In the bathroom, Bess noticed that no one lingered at the mirror. After everyone was gone, she stood in front of it, the only one who dared to take in her own image. She left the studio feeling unburdened, a lightness in her step. Steve had left for a business trip that morning, his absence a gift, freedom stretching out in front of her. No stilted conversation. No tension in the air. No wondering where things stood or where things would end up. He was out of sight, out of mind for a few blessed days.

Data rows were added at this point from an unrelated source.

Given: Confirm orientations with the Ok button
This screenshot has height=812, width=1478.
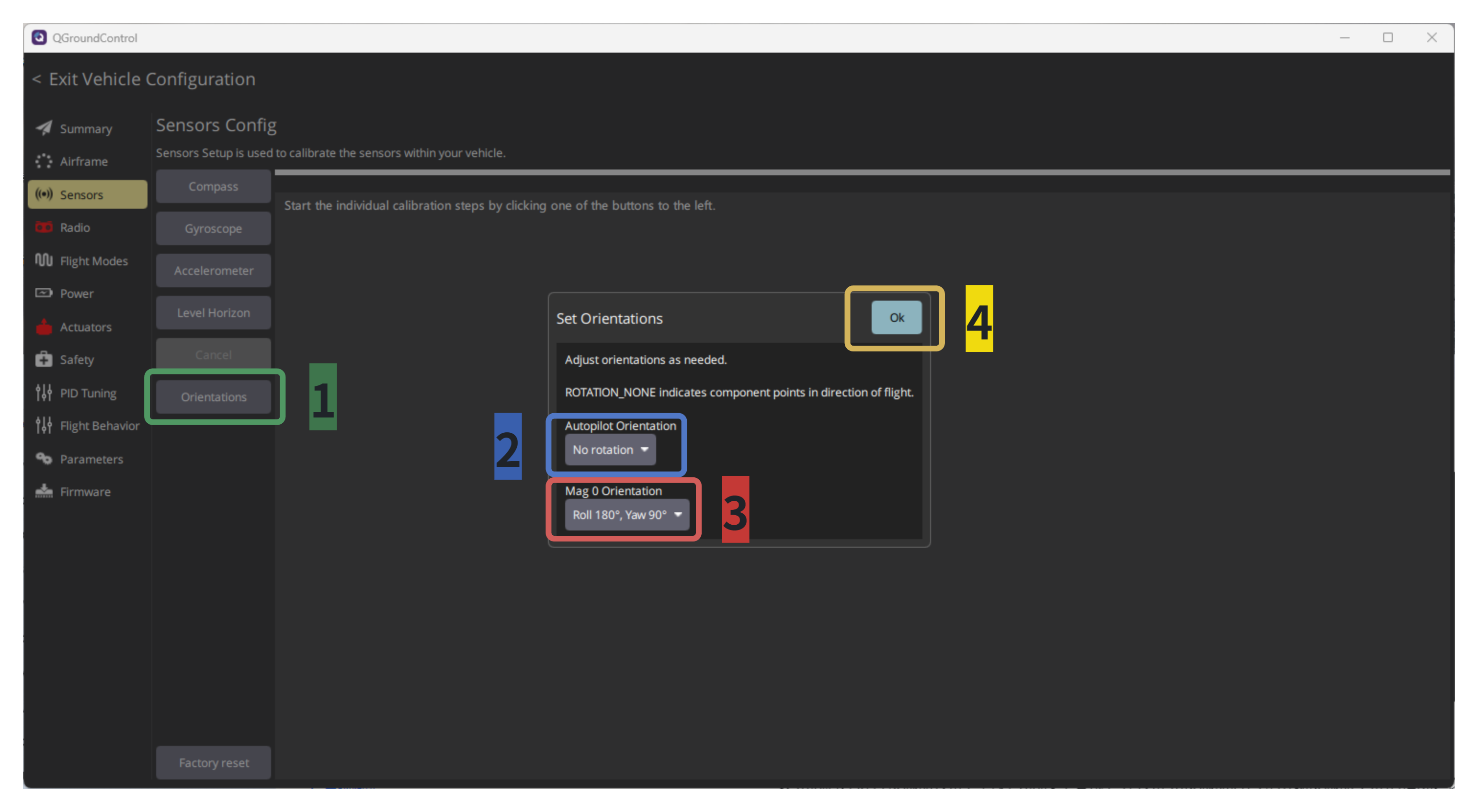Looking at the screenshot, I should [896, 317].
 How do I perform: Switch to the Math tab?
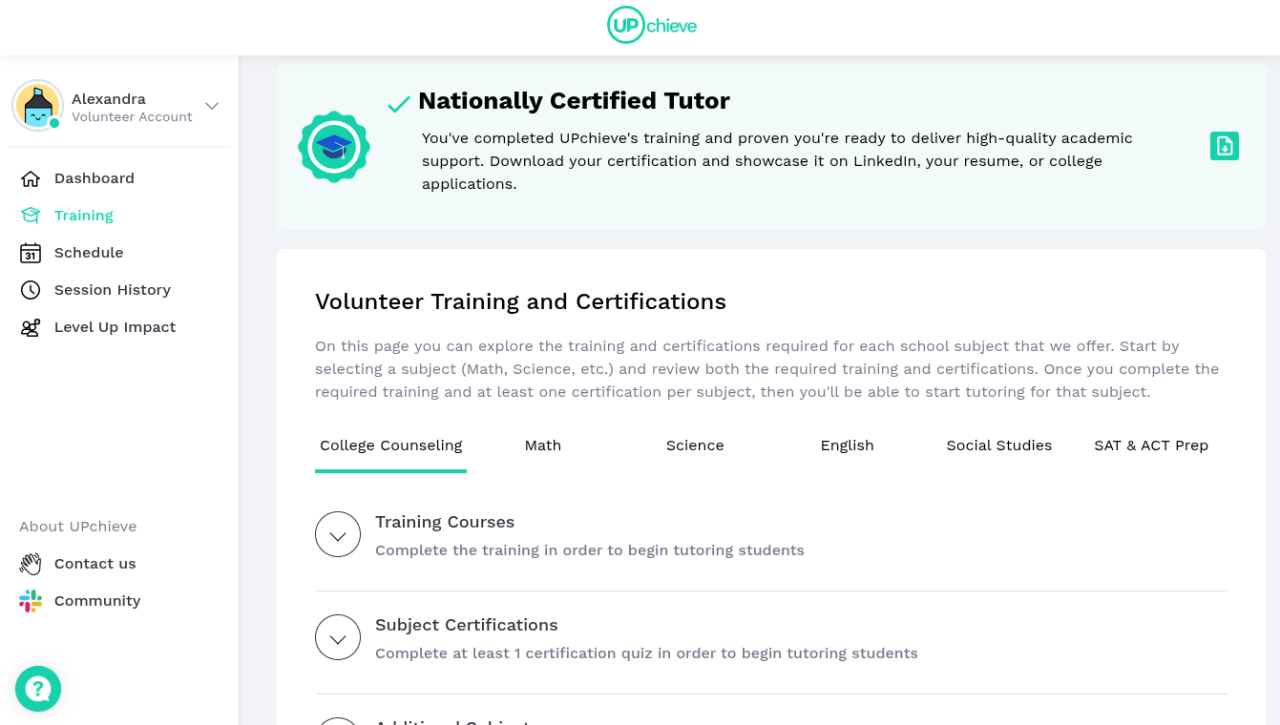[x=543, y=446]
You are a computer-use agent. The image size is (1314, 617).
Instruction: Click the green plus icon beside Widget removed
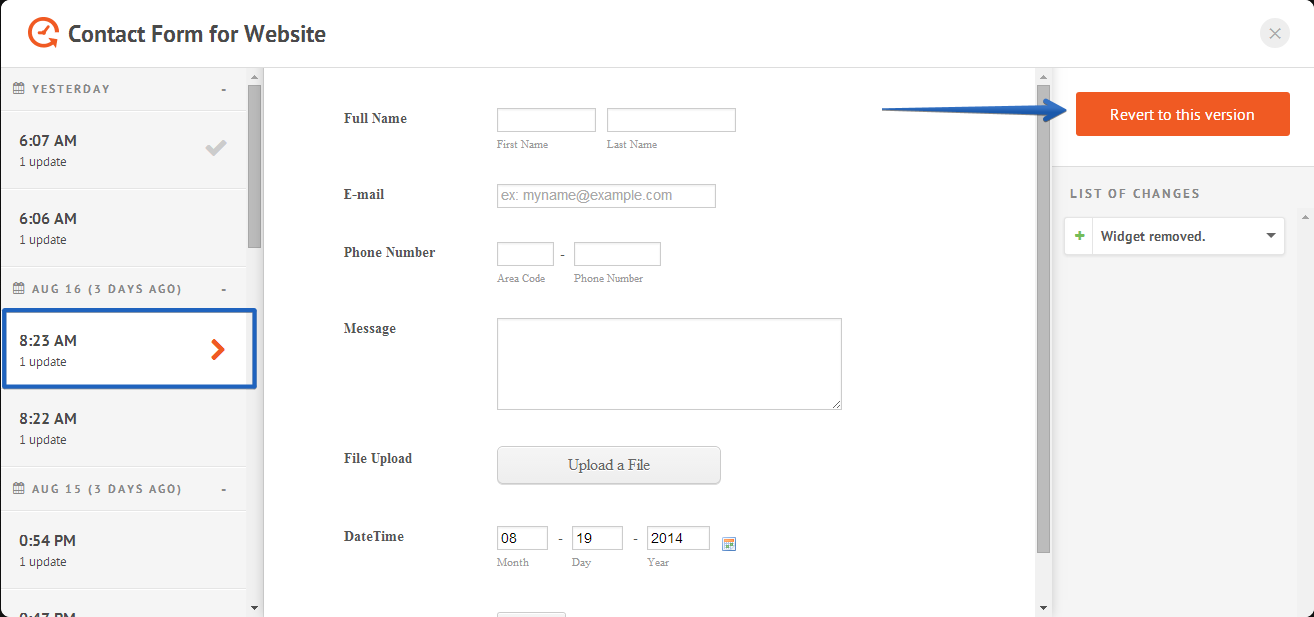[x=1079, y=237]
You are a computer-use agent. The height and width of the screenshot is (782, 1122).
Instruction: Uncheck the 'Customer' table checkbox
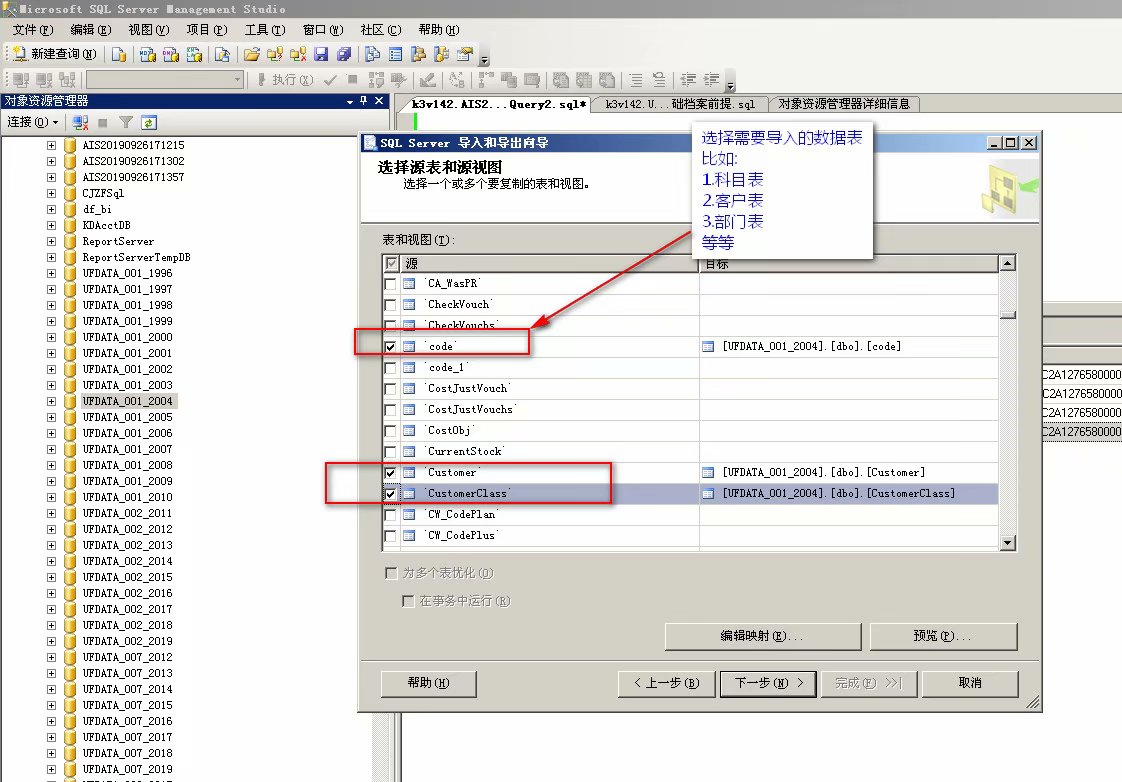click(391, 472)
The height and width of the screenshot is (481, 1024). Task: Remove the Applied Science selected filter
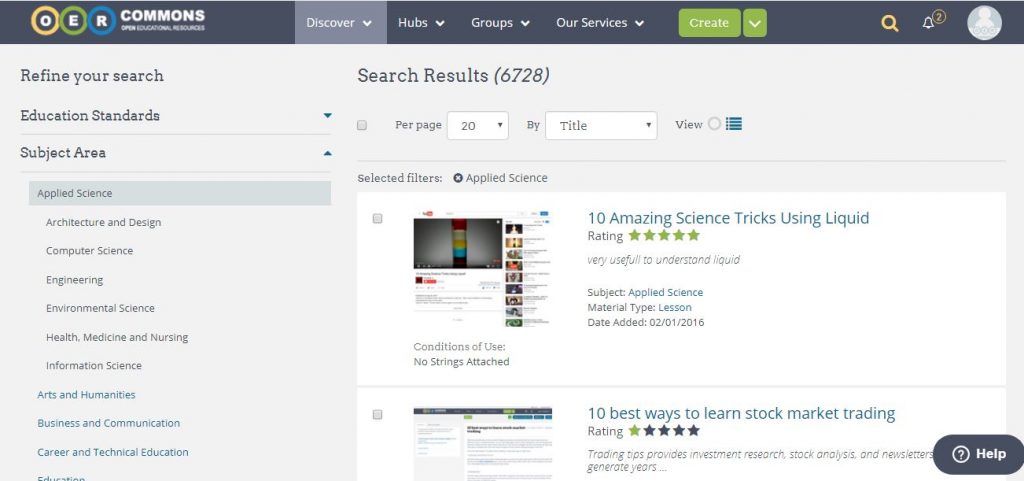pyautogui.click(x=458, y=178)
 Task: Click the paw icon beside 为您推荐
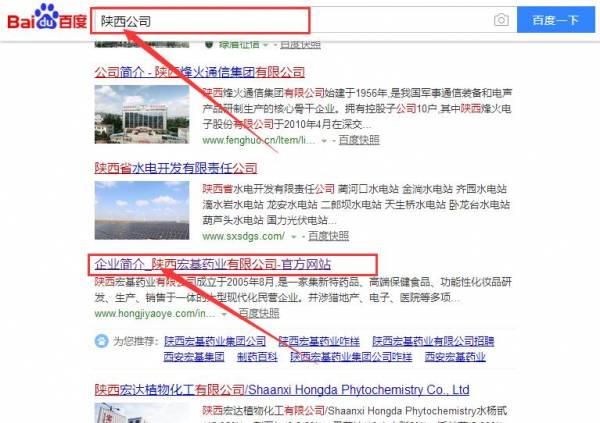(101, 341)
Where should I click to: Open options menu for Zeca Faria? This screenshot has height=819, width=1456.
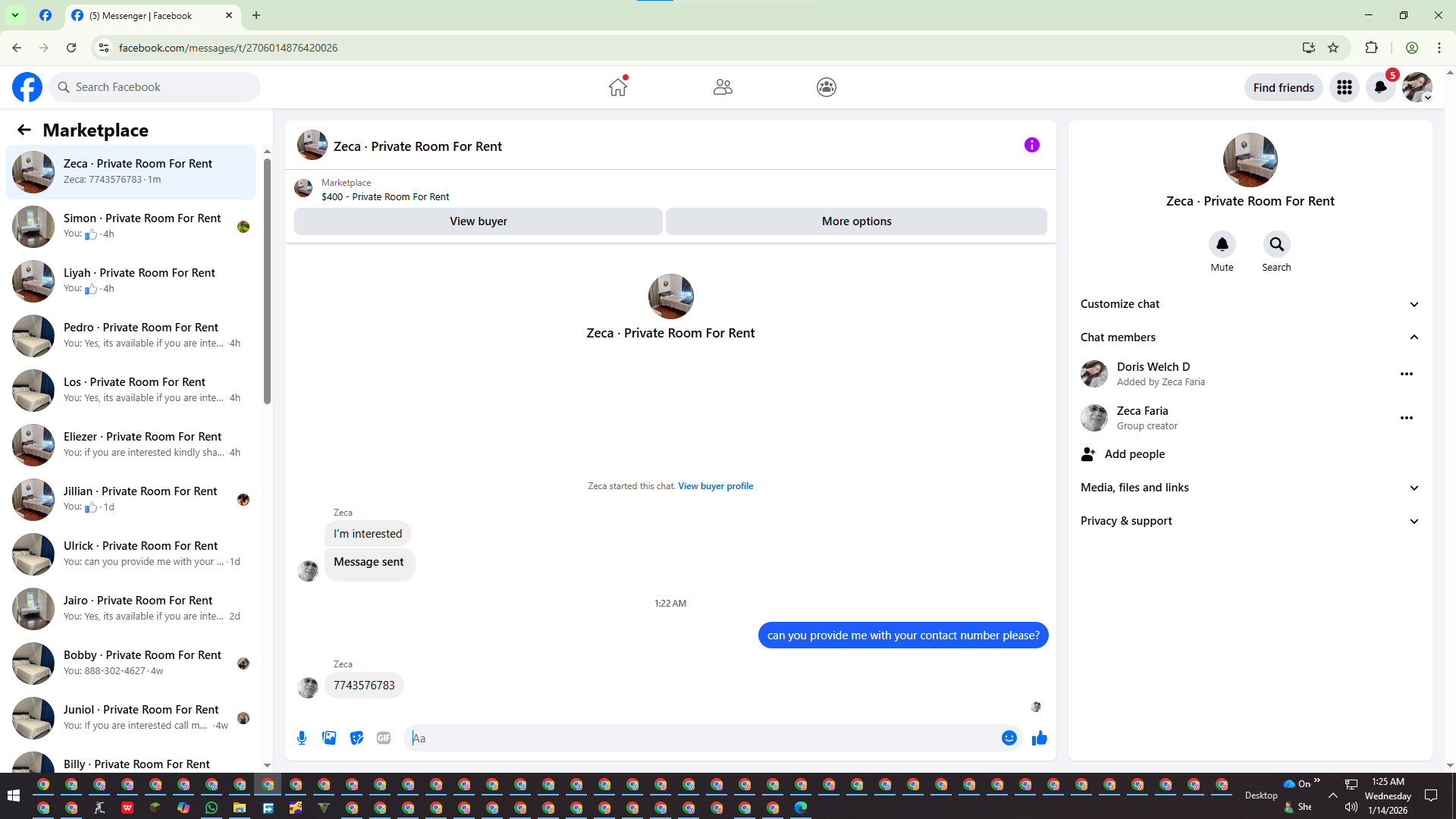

She got out of the car and rounded the corner to her back door, keys in hand, to let herself into the house, which was, thankfully, empty. Casey was gone, off to have lunch with a friend, she had said. But Bess suspected it was her ex-boyfriend. Casey had never been a very good liar, and Bess could always tell when she was outright lying or just omitting a key truth. She needed to pin Casey down about it, but she didn’t want to. She wanted to remain blissfully ignorant. About whether Casey was seeing her ex, and about why she was home. The Strickland household specialized in unasked questions and unrocked boats. Bess didn’t know when it had become that way, and she didn’t like that it had. She resolved that today was the day she would insist on knowing what was going on. Bess would ask Casey nicely, tell her she was concerned about her missing so many classes, offer to help sort out whatever it was that had brought her home.
Movement in her peripheral vision interrupted her rapid-fire thoughts, stopping her short. Her eyes darted in the direction of the movement, her heart rate picking up speed as her mind shifted into alert mode. Fresh from self-defense class, she was aware of danger lurking in every corner.